受賞対象である本ソフトセンサ設計ツールは、日本学術振興会プロセスシステム工学第143委員会ワークショップNo.32において、同社を含めた各参加企業や大学とともに共同開発したツールで、実際に同社のプロセスに適用して有効性を確認している。
同社におけるプロセスの一例として、蒸発缶の液体中の成分濃度を一定時間間隔ごとにサンプリング分析して管理をしていたが、濃度が不安定になった際に析出により配管閉塞のリスクがあった。そこで、運転データから液体中の成分濃度をリアルタイムに予測するソフトセンサ適用を試みた。
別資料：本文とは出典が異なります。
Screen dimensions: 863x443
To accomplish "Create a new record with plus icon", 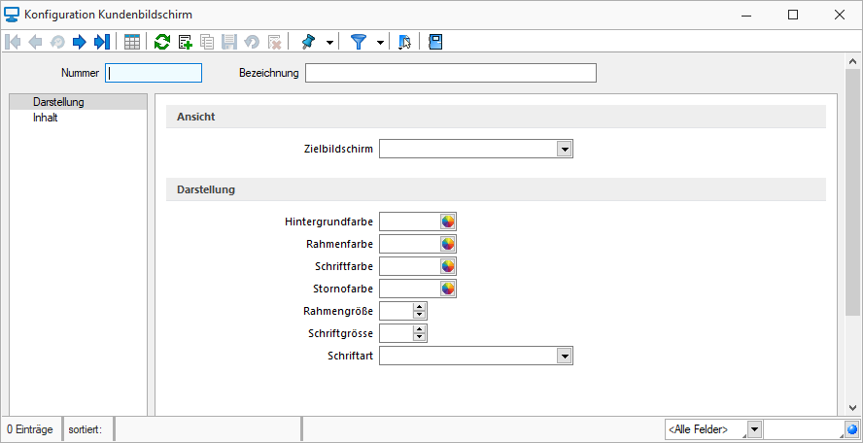I will point(185,42).
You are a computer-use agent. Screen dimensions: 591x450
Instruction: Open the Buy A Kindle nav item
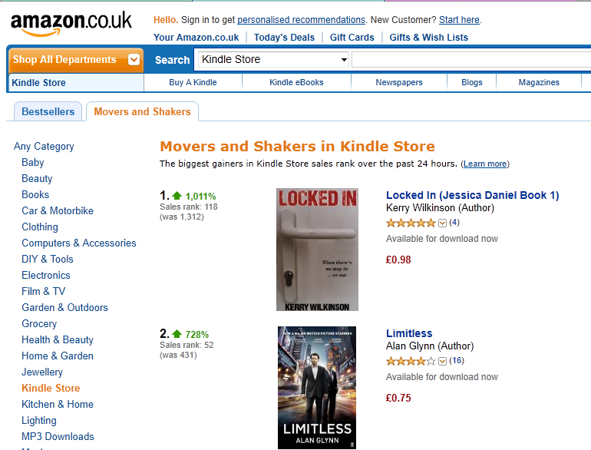pos(193,82)
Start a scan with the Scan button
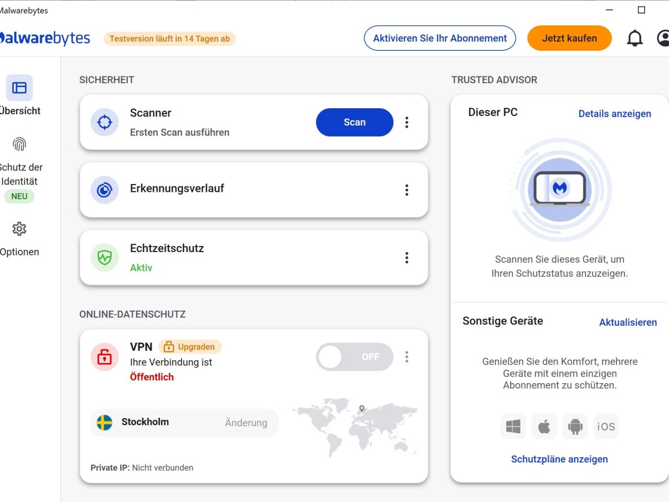Viewport: 669px width, 502px height. (355, 122)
従来の方法では、100タグ以上の運転データの中から濃度に相関が高い運転データを抽出する際には各運転データの組合せごとに相関度合いを求める必要があり、データ解析時間がかかるが、本ソフトセンサ設計ツールを活用することで、極めて短期間で目的とする濃度と相関の強いタグを見出してソフトセンサを構築し、運用することが可能となった。今回、本ソフトセンサを適用したプロセスのオペレーターは、実装したソフトセンサにより、サンプリング分析の結果を待つことなく、缶液濃度の予測値をリアルタイムに把握し、この予測値を参照しながら運転条件を調整できるようになり、プロセスの正常性と工程品質の安定化、信頼性の向上を同時に実現した。
同社では、「Business Transformation with Digital」を目標に掲げ、10の領域(①Smart Factory、②Digital Marketing、③Velocity R&D、④Digital Management、⑤Digital SCM、⑥Digital ESG、⑦Digital Back office、⑧Digital HR、⑨Branding、⑩Data Analytics & AI)でDX推進に取り組んでおり、その1つが今回ソフトセンサ導入を実施したプラント領域(①Smart Factory)。多様なデータからの測定が困難なデータを予測可能とするソフトセンサは、プラント領域のみならず、他領域において幅広く展開できる可能性があるため、今後も活用を展開していく。